Reading text
I think this is exactly the problem with the Mine Entrance switch 15 that I am having. It seems that it does not register the ball, but instead, if I put my magnetic tool over the area, the switch 15 registers!
I also went into the mine test in my CCC and it seems that switch 15 is active all time time (or inactive, I do not know what the "cross" signs in the test. There is a cross over switch 15 all the time).
But the switches under the playfield do not seem to move... I think they are called "Magnetic reed switches". Should I remove them with a tool and try to re-install or what is the recommended procedure to get them to work? Should I just take some pliers and pull the switches out or how should one go about doing it in case replacing them is necessary? It seems that there is some grey plastic of sort around the reed switches (?), should it be removed as well?
Also, might it be that I am using wrong balls - they were called "oohshiny" by the code name, when I bought them.
Thanks for any help on how to fix this!

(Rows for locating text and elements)
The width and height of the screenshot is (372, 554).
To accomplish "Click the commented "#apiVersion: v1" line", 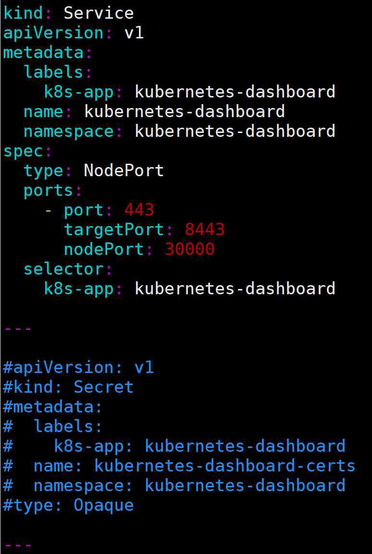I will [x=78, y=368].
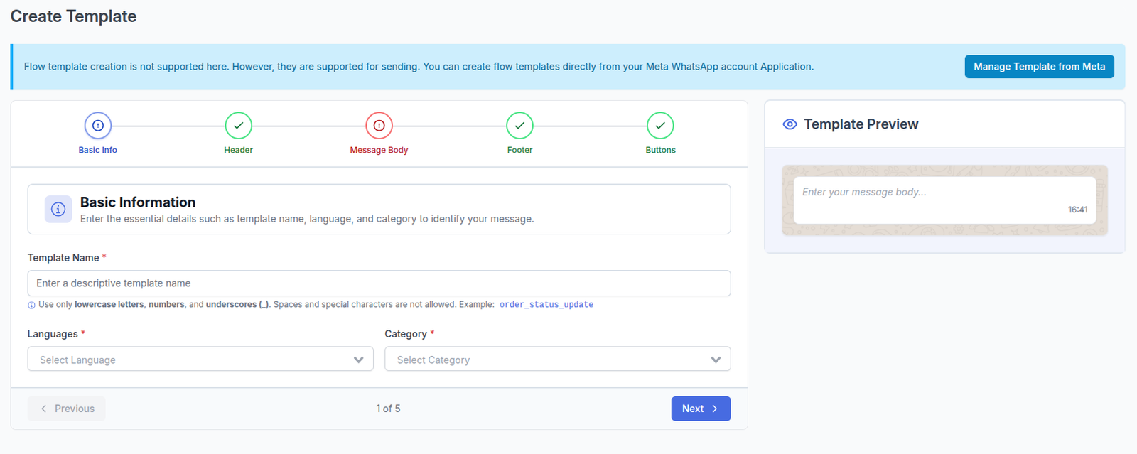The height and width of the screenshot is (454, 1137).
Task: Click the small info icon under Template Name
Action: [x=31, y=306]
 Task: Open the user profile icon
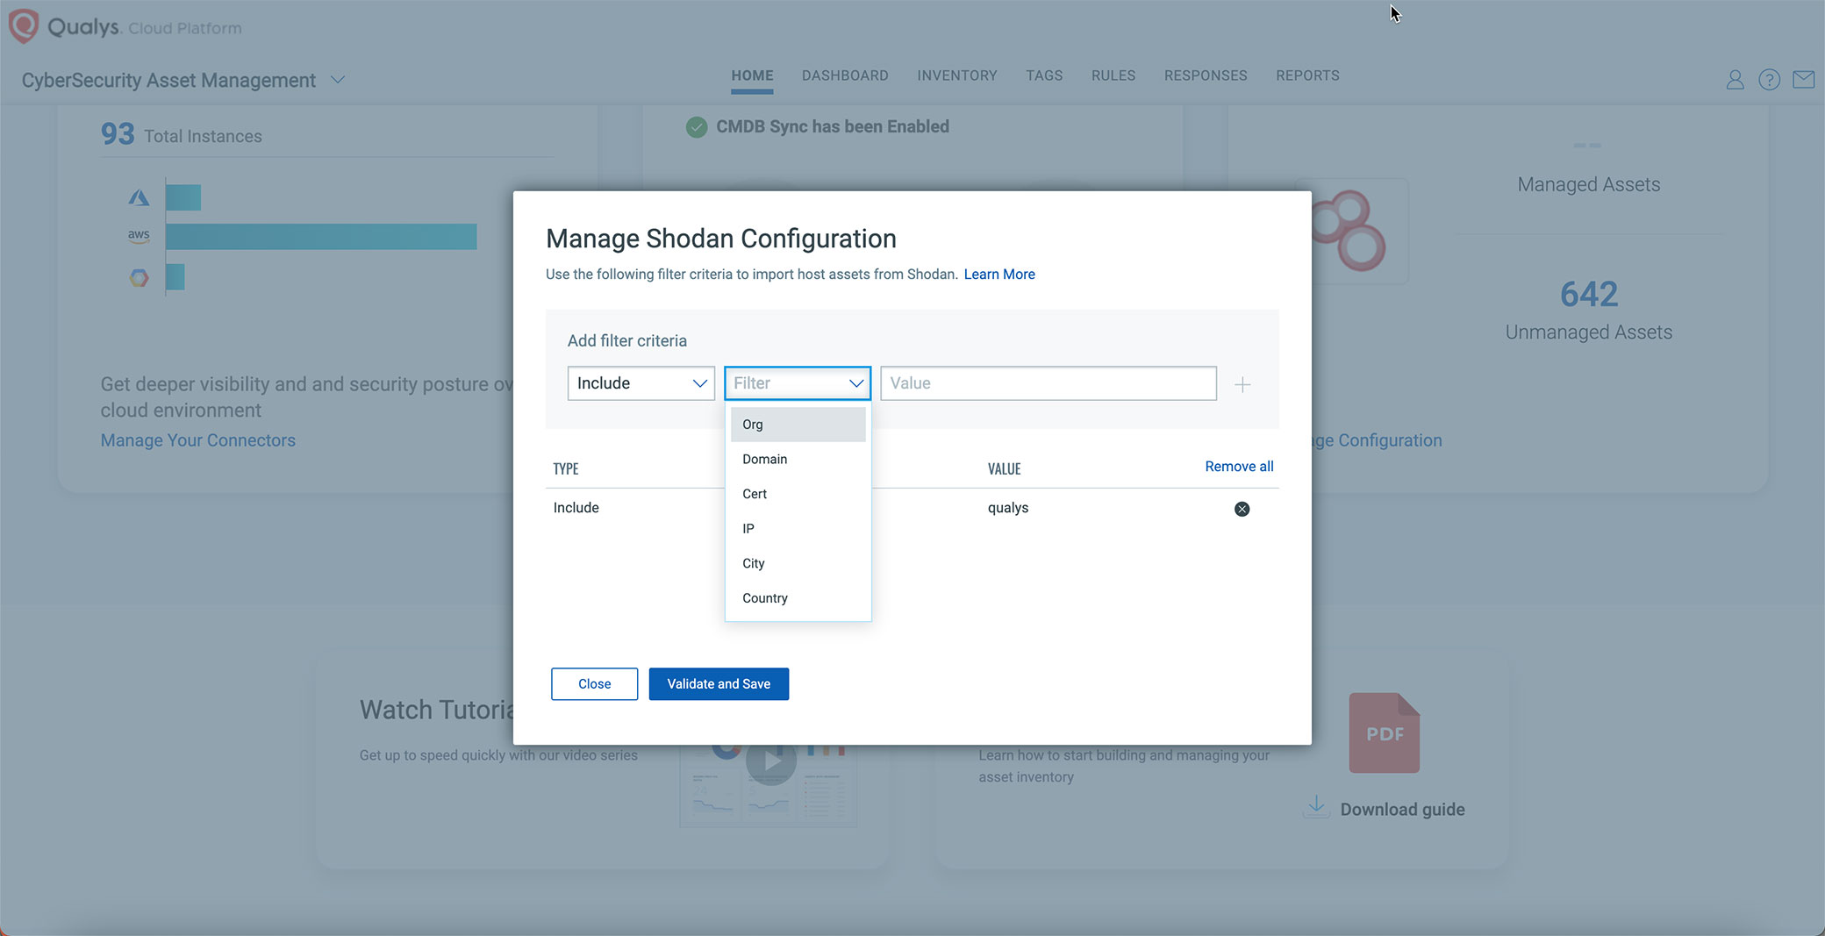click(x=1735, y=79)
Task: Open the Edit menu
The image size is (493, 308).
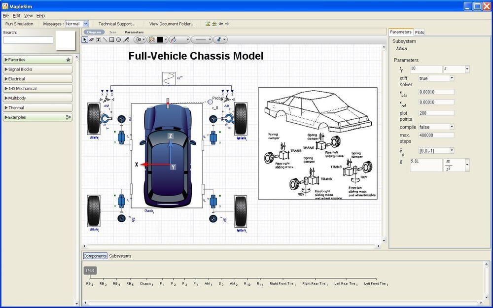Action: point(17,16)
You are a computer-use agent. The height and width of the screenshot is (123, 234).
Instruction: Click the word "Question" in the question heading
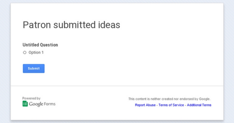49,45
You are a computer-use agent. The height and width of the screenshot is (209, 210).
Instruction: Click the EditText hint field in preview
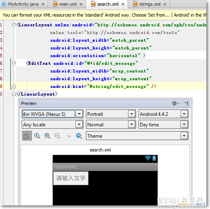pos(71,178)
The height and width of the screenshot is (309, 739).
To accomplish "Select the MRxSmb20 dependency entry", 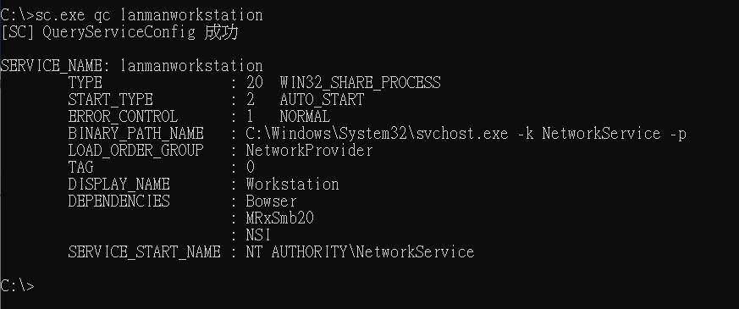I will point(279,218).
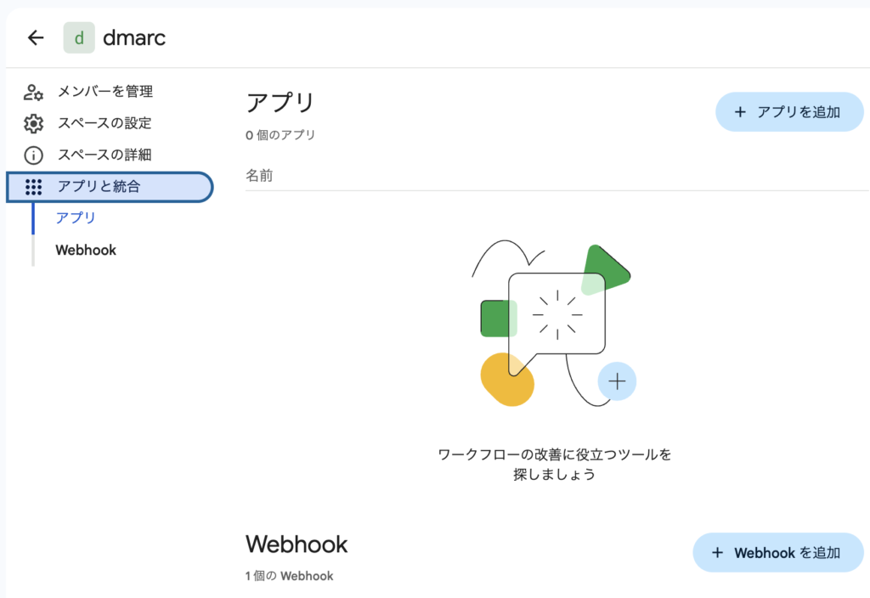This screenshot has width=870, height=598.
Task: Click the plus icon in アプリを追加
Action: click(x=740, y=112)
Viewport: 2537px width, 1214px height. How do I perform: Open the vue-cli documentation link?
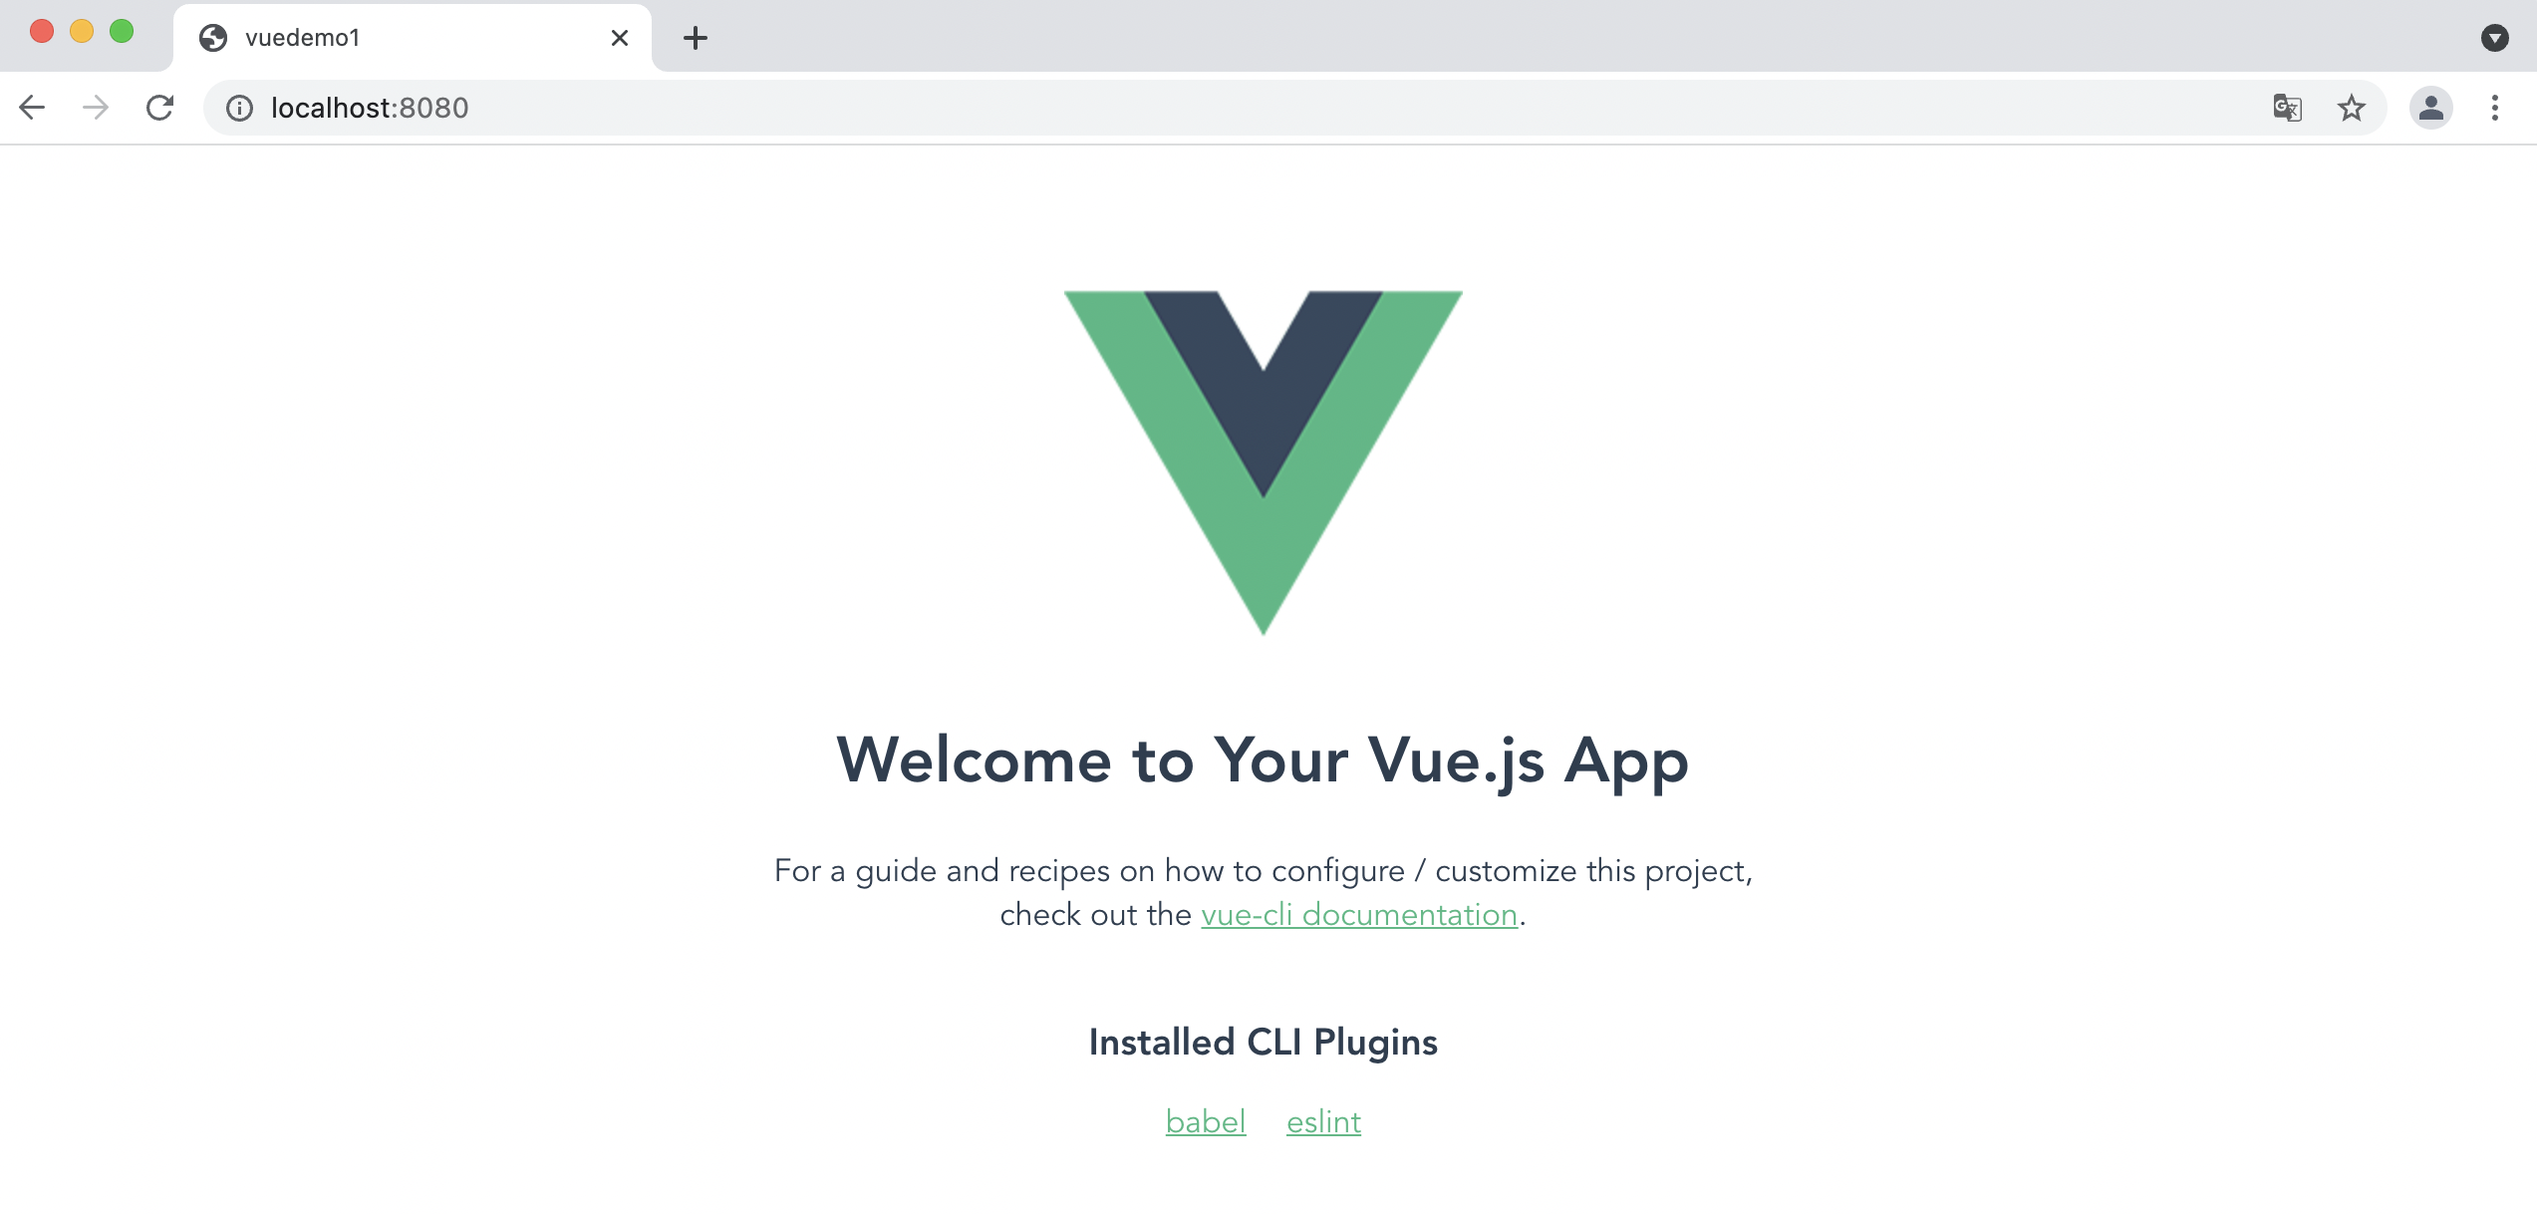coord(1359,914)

What to do
1. In the post about the mine entrance switch, substitute "tweezers" for "pliers" and write out everything from "I also went" down to "to fix this!".
2. Can you rewrite the rows from the line containing "is (123, 234)." down to the line containing "pos(71,178)", instructions included, increasing every coordinate in the answers by 95? Leave the pictures out.

Task-by-task answers
1.
I also went into the mine test in my CCC and it seems that switch 15 is active all time time (or inactive, I do not know what the "cross" signs in the test. There is a cross over switch 15 all the time).
But the switches under the playfield do not seem to move... I think they are called "Magnetic reed switches". Should I remove them with a tool and try to re-install or what is the recommended procedure to get them to work? Should I just take some tweezers and pull the switches out or how should one go about doing it in case replacing them is necessary? It seems that there is some grey plastic of sort around the reed switches (?), should it be removed as well?
Also, might it be that I am using wrong balls - they were called "oohshiny" by the code name, when I bought them.
Thanks for any help on how to fix this!

2.
You are a computer-use agent. The height and width of the screenshot is (123, 234).
Instruction: Click the word "Question" in the question heading
144,140
You are a computer-use agent. The height and width of the screenshot is (209, 210).
Instruction: Click the EditText hint field in preview
pos(166,273)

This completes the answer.